### Written task 1
In the Apex install thread, what does the poster say they are trying to create?
### Written task 2
Transcribe the passage of the Apex install thread starting with "Installing Apex on Windows #342" and going on through "is blocking me.".
### Written task 3
Based on the error message quoted in the Apex install thread, explain why the compiler asks for one of two macros to be defined.

### Reading text
Installing Apex on Windows #342

Open gordicaleksa opened 2 years ago

gordicaleksa commented 2 years ago

Hi folks!

Did anyone encounter this error when installing Apex on Windows?

Trying to create a YouTube video covering this codebase but this one is blocking me.

I know this is probably better suited for apex folks - but in case anyone running this repo encountered it or knows anything I'd super appreciate any help!

Pasting it here as well:

C:/Program Files (x86)/Microsoft Visual Studio/2019/Community/VC/Tools/MSVC/14.24.28314/include\type_traits(1061): error: static assertion failed with "You've instantiated std::aligned_storage<Len, Align> with an extended alignment (in other words, Align > alignof(max_align_t)). Before VS 2017 15.8, the member "type" would non-conformingly have an alignment of only alignof(max_align_t). VS 2017 15.8 was fixed to handle this correctly, but the fix inherently changes layout and breaks binary compatibility (*only* for uses of aligned_storage with extended alignments). Please define either (1) _ENABLE_EXTENDED_ALIGNED_STORAGE to acknowledge that you understand this message and that you actually want a type with an extended alignment, or (2) _DISABLE_EXTENDED_ALIGNED_STORAGE to silence this message and get the old non-conforming behavior."
            detected during:
              instantiation of class "std::_Aligned<_Len, _Align, double, false> [with _Len=16ULL, _Align=16ULL]"
  (1079): here
              instantiation of class "std::_Aligned<_Len, _Align, int, false> [with _Len=16ULL, _Align=16ULL]"
  (1084): here
              instantiation of class "std::_Aligned<_Len, _Align, short, false> [with _Len=16ULL, _Align=16ULL]"
  (1089): here
              instantiation of class "std::_Aligned<_Len, _Align, char, false> [with _Len=16ULL, _Align=16ULL]"
  (1094): here
              instantiation of class "std::aligned_storage<_Len, _Align> [with _Len=16ULL, _Align=16ULL]"
  T:\YouTube_Code\7_BLOOM\apex\csrc\multi_tensor_axpby_kernel.cu(23): here
              instantiation of "void load_store(T *, T *, int, int) [with T=float]"
  T:\YouTube_Code\7_BLOOM\apex\csrc\multi_tensor_axpby_kernel.cu(68): here
              instantiation of "void AxpbyFunctor<x_t, y_t, out_t>::operator()(int, volatile int *, TensorListMetadata<3> &, float, float, int) [with x_t=float, y_t=float, out_t=float]"
  T:\YouTube_Code\7_BLOOM\apex\csrc\multi_tensor_apply.cuh(38): here
              instantiation of "void multi_tensor_apply_kernel(int, volatile int *, T, U, ArgTypes...) [with T=TensorListMetadata<3>, U=AxpbyFunctor<float, float, float>, ArgTypes=<float, float, int>]"
  T:\YouTube_Code\7_BLOOM\apex\csrc\multi_tensor_apply.cuh(109): here
              instantiation of "void multi_tensor_apply<depth,T,ArgTypes...>(int, int, const at::Tensor &, const std::vector<std::vector<at::Tensor, std::allocator<at::Tensor>>, std::allocator<std::vector<at::Tensor, std::allocator<at::Tensor>>>> &, T, ArgTypes...) [with depth=3, T=AxpbyFunctor<float, float, float>, ArgTypes=<float, float, int>]"

### Data extract
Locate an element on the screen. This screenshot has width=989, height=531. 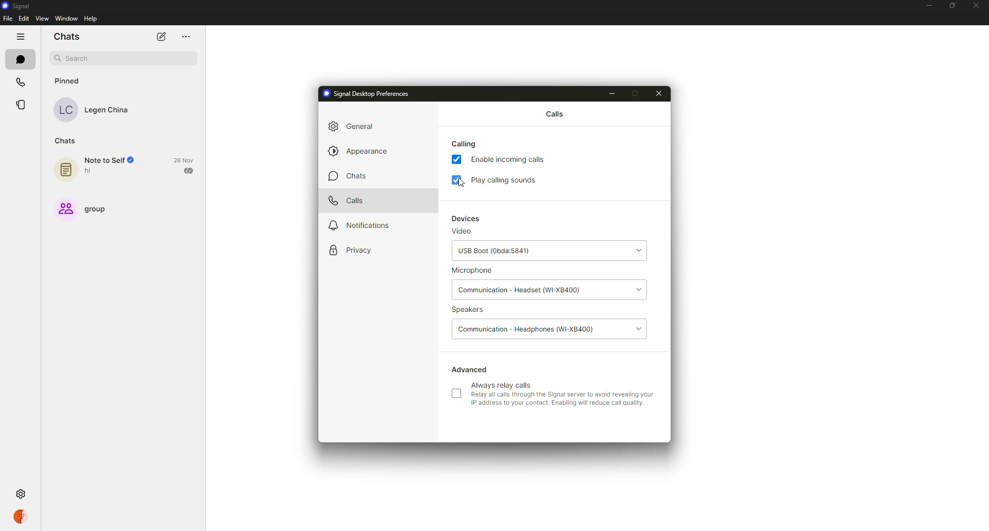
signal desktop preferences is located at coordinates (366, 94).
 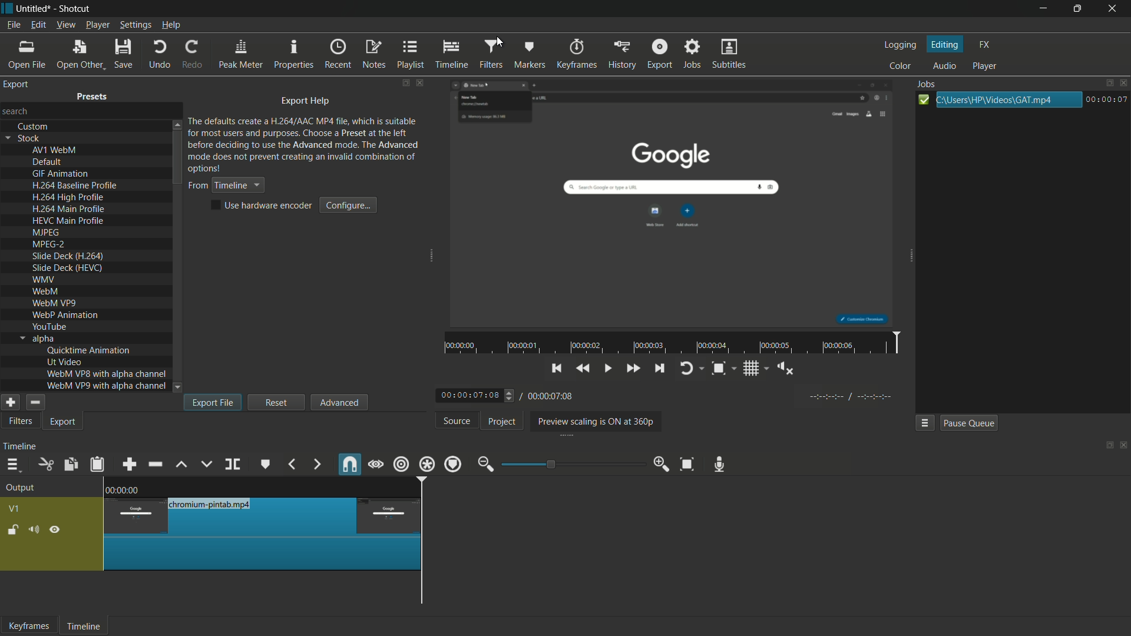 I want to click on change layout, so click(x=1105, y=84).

### Worked answer 1
A YouTube video covering this codebase.

### Worked answer 2
Installing Apex on Windows #342

Open gordicaleksa opened 2 years ago

gordicaleksa commented 2 years ago

Hi folks!

Did anyone encounter this error when installing Apex on Windows?

Trying to create a YouTube video covering this codebase but this one is blocking me.

### Worked answer 3
VS 2017 15.8 was fixed so that std::aligned_storage with an extended alignment gets the correct alignment. That fix changes layout and breaks binary compatibility for those uses, so the user must choose. Defining _ENABLE_EXTENDED_ALIGNED_STORAGE acknowledges that an extended-alignment type is actually wanted, while defining _DISABLE_EXTENDED_ALIGNED_STORAGE silences the message and keeps the old non-conforming behavior.